Can two infinite numbers be compared?
We start form finite numbers. If there are two baskets of fruits. How can we say the number of the fruits are the same. There are two of the possible methods we may use:
- Count the number and verity the difference.
- Take one fruit from each basket every time and check if they are empty in the same time.
The first method is helpless for our count for infinite number because we do not know how to represent the number. On the other hand, the second methods does not quite fit what we want because a basket with infinite fruits will never empty. However, we modify this method. We call two infinite numbers, A and B (i.e. natural numbers, odd numbers, rational numbers, real numbers), having the same cardinal numbers if there is a function \(f: A \rightarrow B\) satisfies
- one-to-one: If \(f(a)=f(b)\), then \(a=b\).
- onto: every element in \(B\), there at least one element in \(A\) correspond to it.

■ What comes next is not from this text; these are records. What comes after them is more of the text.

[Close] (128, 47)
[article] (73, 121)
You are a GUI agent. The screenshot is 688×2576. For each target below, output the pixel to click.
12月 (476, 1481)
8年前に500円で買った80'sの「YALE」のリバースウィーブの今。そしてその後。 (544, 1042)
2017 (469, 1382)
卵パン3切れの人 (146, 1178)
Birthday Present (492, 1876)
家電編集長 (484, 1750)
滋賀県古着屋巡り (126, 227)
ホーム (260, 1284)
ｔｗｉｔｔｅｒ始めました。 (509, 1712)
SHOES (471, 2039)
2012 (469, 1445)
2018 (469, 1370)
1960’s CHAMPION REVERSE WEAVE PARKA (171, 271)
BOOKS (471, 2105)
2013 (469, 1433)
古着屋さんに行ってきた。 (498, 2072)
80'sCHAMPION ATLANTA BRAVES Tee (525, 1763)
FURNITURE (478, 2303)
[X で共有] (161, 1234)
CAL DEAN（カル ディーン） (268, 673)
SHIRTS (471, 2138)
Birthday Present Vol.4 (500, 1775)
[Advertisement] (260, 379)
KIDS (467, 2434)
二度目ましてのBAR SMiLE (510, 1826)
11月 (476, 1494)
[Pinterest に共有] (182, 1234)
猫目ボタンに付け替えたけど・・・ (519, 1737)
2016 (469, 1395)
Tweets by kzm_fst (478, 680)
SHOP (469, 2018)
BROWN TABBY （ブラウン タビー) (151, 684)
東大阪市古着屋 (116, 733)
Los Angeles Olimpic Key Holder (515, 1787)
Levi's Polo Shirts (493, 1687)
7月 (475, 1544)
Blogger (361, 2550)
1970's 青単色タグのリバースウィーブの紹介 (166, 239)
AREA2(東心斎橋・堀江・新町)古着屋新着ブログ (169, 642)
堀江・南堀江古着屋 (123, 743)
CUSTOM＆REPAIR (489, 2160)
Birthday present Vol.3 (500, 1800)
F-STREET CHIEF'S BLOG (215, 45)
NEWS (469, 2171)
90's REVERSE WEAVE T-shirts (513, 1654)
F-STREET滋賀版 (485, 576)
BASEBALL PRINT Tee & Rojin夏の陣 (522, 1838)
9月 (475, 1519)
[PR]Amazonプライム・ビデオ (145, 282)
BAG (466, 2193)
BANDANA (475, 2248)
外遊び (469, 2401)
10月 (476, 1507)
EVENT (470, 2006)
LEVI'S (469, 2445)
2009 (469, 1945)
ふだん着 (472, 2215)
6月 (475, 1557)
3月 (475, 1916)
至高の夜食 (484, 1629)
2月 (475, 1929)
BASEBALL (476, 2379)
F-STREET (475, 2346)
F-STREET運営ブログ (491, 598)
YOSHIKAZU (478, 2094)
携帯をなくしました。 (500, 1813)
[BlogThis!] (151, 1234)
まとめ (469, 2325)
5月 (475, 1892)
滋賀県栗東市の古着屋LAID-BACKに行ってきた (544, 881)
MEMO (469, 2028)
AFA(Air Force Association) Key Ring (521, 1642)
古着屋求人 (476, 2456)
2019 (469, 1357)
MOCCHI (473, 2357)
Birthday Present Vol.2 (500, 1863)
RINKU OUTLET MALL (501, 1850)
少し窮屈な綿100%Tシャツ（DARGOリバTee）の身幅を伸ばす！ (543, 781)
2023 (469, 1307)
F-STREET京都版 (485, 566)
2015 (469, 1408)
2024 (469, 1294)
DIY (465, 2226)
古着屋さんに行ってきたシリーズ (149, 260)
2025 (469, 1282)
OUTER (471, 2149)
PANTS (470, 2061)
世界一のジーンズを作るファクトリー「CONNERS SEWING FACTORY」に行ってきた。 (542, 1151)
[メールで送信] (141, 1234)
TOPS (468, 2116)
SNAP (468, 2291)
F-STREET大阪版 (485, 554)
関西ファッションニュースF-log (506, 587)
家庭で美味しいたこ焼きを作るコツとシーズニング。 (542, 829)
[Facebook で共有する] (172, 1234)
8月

By the way, a one-to-one function is called infective function; a onto function is called surjective function; a one-to-one and onto function is called bijective function.
For example, the cardinal numbers of natural number and even number are the same because \(f(x)=2x\) links all elements in two sets.
With this method, we can verity the cardinal numbers of rational number and natural number is also the same. We call all of these numbers as same as natural number countable number.
However, the real number is “more” than the natural number.
pf:
If real number is as much as natural number, we can arrange all real numbers an index: \(a_1,a_2,\ldots\). We can get a list of real number. If this mapping is bijective, we can not find any real number else which is not in this list. However, we generate a new real number,
Its \(i^{th}\) digits after decimal point is 0 if the number in same place of \(a_i\) is 1. Its \(i^{th}\) digits after decimal point is 1 if the number in same place of \(a_i\) is 0. this new real number is different at least one digits after decimal point to all numbers in the \(a_i\) list. In other word, we can not construct such a list. It is the end of the proof.
Since the real number is “more” than natural number, we give it a catagory with is different from natural number. We call it uncountable number.